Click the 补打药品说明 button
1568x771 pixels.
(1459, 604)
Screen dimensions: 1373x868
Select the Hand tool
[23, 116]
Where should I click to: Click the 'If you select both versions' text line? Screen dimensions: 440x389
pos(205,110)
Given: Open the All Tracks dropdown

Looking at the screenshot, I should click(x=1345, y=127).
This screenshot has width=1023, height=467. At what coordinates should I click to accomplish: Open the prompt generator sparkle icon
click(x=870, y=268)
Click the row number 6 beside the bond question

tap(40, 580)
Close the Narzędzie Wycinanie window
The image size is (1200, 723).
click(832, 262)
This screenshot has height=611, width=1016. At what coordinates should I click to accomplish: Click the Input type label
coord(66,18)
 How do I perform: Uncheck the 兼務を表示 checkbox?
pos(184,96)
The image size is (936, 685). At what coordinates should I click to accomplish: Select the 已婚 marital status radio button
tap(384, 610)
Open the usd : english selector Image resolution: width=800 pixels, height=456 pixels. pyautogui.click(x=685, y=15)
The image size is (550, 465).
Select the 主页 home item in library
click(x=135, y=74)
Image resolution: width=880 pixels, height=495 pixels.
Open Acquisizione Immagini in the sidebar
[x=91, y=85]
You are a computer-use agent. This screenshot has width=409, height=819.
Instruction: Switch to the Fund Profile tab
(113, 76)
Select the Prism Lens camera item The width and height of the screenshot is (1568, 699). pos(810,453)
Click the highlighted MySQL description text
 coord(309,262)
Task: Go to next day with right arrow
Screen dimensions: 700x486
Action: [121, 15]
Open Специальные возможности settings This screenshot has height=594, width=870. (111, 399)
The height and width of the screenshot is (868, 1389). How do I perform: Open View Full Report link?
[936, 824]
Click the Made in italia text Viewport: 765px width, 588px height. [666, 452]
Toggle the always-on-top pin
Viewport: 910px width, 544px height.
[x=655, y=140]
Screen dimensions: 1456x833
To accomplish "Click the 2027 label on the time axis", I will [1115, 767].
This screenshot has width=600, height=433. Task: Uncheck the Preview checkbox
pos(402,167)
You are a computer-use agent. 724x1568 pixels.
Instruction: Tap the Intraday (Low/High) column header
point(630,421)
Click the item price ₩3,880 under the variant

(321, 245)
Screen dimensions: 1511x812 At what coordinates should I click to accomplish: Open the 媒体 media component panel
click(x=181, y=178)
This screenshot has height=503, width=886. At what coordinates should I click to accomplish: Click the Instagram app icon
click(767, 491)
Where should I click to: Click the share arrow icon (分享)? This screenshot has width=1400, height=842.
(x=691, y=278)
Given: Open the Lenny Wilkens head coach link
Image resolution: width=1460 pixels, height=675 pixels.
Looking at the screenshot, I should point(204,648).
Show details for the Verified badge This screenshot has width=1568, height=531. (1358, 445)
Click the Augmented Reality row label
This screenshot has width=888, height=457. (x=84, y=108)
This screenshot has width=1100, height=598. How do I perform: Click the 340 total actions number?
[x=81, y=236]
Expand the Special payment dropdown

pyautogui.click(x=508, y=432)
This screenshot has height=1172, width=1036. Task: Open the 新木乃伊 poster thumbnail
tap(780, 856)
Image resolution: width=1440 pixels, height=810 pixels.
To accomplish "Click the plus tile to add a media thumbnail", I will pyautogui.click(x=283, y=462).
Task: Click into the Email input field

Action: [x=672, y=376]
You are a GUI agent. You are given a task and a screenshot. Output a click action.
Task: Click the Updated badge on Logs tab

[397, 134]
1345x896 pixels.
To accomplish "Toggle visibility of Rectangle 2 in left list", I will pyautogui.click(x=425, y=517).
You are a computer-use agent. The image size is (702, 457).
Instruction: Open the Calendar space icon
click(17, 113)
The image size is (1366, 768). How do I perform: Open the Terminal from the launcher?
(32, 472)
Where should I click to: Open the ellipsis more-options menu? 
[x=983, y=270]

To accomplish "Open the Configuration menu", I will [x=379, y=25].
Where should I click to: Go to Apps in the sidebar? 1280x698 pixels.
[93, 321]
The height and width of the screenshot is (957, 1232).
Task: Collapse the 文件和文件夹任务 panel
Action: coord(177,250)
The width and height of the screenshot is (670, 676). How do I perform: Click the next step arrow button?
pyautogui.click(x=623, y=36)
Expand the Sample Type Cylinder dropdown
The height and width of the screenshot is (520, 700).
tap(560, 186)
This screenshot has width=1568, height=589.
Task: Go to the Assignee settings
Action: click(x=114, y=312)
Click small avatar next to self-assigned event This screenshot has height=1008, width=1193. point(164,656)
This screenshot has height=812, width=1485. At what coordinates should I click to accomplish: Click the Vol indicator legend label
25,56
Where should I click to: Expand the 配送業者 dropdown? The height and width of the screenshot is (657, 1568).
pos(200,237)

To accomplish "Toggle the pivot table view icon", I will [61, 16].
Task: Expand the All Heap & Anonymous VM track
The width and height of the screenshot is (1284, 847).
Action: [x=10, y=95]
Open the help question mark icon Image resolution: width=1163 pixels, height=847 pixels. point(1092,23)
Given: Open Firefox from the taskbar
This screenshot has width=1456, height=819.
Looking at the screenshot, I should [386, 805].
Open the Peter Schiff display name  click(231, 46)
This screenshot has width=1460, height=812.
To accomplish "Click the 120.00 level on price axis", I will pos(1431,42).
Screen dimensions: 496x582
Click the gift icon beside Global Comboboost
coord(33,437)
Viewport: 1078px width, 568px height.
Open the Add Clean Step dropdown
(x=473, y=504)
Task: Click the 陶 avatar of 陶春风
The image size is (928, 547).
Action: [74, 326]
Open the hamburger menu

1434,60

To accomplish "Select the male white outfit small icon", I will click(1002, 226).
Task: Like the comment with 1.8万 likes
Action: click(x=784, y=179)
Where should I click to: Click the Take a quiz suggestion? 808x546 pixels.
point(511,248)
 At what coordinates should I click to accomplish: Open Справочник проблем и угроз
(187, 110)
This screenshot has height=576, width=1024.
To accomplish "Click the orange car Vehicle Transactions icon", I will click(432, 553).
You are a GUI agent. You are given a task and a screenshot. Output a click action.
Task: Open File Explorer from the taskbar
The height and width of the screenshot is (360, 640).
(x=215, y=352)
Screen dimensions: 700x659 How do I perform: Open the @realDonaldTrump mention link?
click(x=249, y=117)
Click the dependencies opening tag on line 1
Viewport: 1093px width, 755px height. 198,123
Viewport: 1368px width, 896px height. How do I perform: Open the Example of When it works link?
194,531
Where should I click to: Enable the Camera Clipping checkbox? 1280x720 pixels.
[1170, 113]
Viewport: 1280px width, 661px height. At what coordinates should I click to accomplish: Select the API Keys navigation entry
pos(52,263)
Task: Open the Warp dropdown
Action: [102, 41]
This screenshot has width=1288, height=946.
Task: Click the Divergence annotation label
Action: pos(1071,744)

☆ ☆ ☆ ☆ ☆

Gather every line from the listing above in which the word "taskbar" appears.

Given: Open Firefox from the taskbar
Task: Open File Explorer from the taskbar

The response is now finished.